Automatically resolve NPM package-lock conflicts using Git

Ever wondered how to get Git to automatically resolve conflicts on NPM package-lock.json files? You’re not alone.

Why store package locks in Git?

While an NPM package.json file allows you to specify dependencies using semver ranges, it’s still possible that there are many different combinations of package versions that satisfy these ranges.

This can be problematic especially when multiple people are working on a project, because pulling in the latest version of a repo and running an npm install might suddenly cause the build to break for that developer, because of a bug or other incompatibility introduced in a (slightly) newer version of one of the dependencies.

“But it worked on my machine!”

your co-worker

So, to ensure everyone on a project is using the exact same versions of certain packages, package managers like NPM, Yarn or PNPM nowadays create so-called package lock files (typically named package-lock.json, yarn.lock or pnpm-lock.json). They contain a list of all packages and their dependencies, and their exact versions.

Because such a lock file is (should be) committed to Git, your co-worker will end up using the exact same set of packages that you were using during your development.

Merge conflicts

Package locks are auto-generated files, and auto-generated files should typically not be committed in version control. One of the reasons is that they can and often will cause merge conflicts.

In this case, they contain lots and lots of package versions, and it’s easy for one small package update to cause a cascade of other ‘version bumps’.

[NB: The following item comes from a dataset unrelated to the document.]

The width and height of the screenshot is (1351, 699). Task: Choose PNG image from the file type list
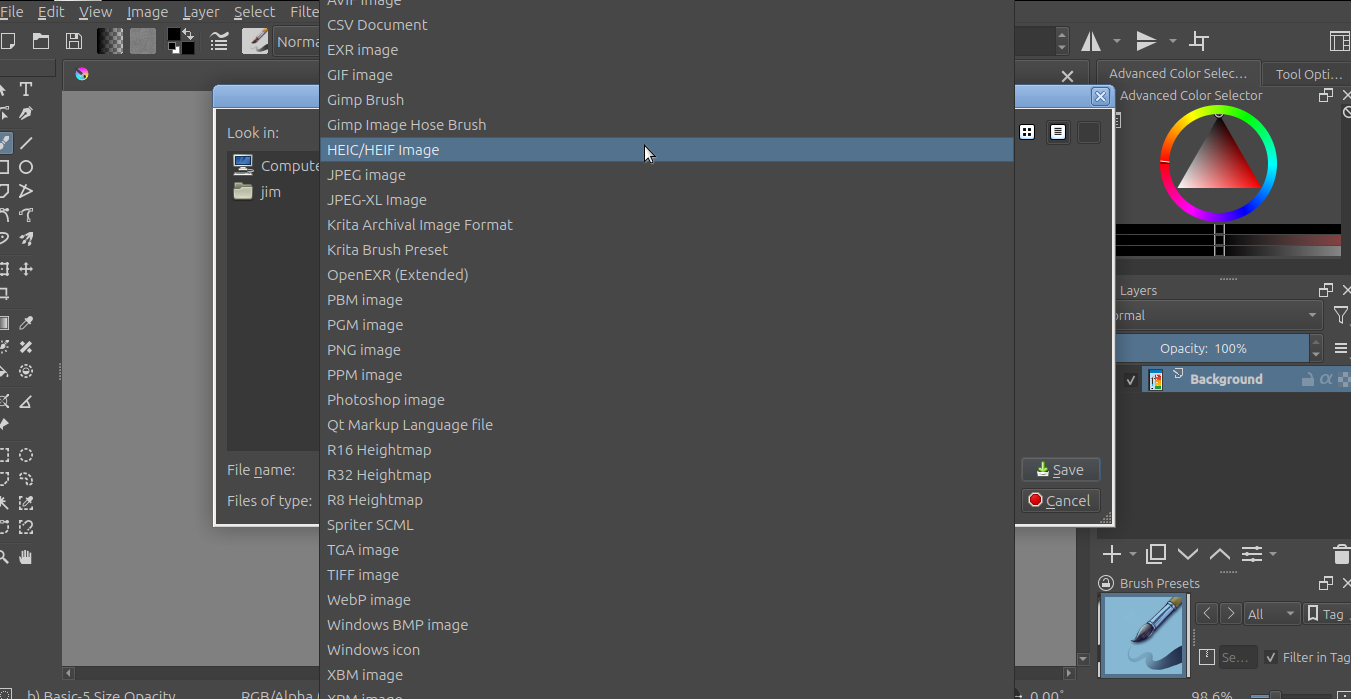point(364,350)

These bumps will likely collide and cause merge conflicts when pulling in latest changes, especially when you’re working with feature branches (e.g. Git Flow).

By default, Git will try to merge the package lock file, and basically leave you with a big mess full of conflict markers. Things can be improved a little bit by telling Git it should treat the file as a ‘blob’ during a merge, e.g. by creating a file called .gitattributes in your repository:

package-lock.json merge=binary

This will tell Git to not try to merge it, but instead just keep your local version. However, it will still leave the package-lock.json file marked as having conflicts.

Auto-merge theirs

There are two issues with this:

  1. The merge is aborted, leaving package-lock.json with conflicts.
  2. The default choice was to keep your local version.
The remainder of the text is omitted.